Extracted records:
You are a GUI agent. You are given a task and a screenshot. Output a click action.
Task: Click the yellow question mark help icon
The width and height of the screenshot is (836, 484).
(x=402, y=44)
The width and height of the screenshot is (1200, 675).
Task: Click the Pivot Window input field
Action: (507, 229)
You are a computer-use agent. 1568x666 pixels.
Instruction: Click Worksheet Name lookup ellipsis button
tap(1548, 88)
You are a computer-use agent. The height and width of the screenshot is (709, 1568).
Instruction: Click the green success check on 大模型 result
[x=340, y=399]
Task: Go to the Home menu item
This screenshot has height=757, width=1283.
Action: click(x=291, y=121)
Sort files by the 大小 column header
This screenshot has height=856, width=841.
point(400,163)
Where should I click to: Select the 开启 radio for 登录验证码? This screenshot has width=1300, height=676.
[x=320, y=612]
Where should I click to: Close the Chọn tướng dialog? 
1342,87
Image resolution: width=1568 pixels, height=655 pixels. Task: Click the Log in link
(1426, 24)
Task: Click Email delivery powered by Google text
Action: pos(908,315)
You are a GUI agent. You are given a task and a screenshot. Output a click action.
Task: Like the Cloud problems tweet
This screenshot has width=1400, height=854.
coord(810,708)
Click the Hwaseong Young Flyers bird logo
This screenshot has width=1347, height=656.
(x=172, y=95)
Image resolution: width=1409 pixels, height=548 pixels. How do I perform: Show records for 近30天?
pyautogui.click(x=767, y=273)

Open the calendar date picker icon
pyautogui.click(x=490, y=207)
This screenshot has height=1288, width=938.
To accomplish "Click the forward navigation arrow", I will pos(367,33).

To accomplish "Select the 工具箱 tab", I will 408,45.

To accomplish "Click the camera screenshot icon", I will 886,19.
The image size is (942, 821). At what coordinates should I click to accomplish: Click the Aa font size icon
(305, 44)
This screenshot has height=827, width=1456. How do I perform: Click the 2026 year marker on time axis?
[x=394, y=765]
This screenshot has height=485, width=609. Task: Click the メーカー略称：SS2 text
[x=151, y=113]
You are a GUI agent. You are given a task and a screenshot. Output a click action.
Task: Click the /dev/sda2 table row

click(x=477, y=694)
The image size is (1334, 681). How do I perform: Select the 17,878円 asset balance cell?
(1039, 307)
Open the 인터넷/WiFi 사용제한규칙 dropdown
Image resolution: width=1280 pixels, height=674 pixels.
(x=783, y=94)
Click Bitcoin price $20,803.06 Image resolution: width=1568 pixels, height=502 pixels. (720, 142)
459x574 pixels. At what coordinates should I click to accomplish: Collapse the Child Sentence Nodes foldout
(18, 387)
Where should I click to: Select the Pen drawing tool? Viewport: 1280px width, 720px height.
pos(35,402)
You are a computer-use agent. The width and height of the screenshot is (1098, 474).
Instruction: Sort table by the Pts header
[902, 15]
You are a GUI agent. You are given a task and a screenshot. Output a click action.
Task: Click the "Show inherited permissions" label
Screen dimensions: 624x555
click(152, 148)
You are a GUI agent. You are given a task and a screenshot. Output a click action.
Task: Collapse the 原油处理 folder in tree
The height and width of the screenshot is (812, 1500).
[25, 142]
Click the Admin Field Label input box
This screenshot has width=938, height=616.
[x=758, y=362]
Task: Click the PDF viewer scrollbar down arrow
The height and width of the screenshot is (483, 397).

:: PROBLEM TO SOLVE ::
The lines above, from the first through the one containing "You are a computer-use agent. 1568x666", must be restated word for word, with nothing added.

:: RESPONSE ::
You are a GUI agent. You are given a task and a screenshot. Output a click action.
Task: Click the yellow question mark help icon
The width and height of the screenshot is (836, 484).
(x=402, y=44)
The width and height of the screenshot is (1200, 675).
Task: Click the Pivot Window input field
Action: (507, 229)
You are a computer-use agent. 1568x666 pixels.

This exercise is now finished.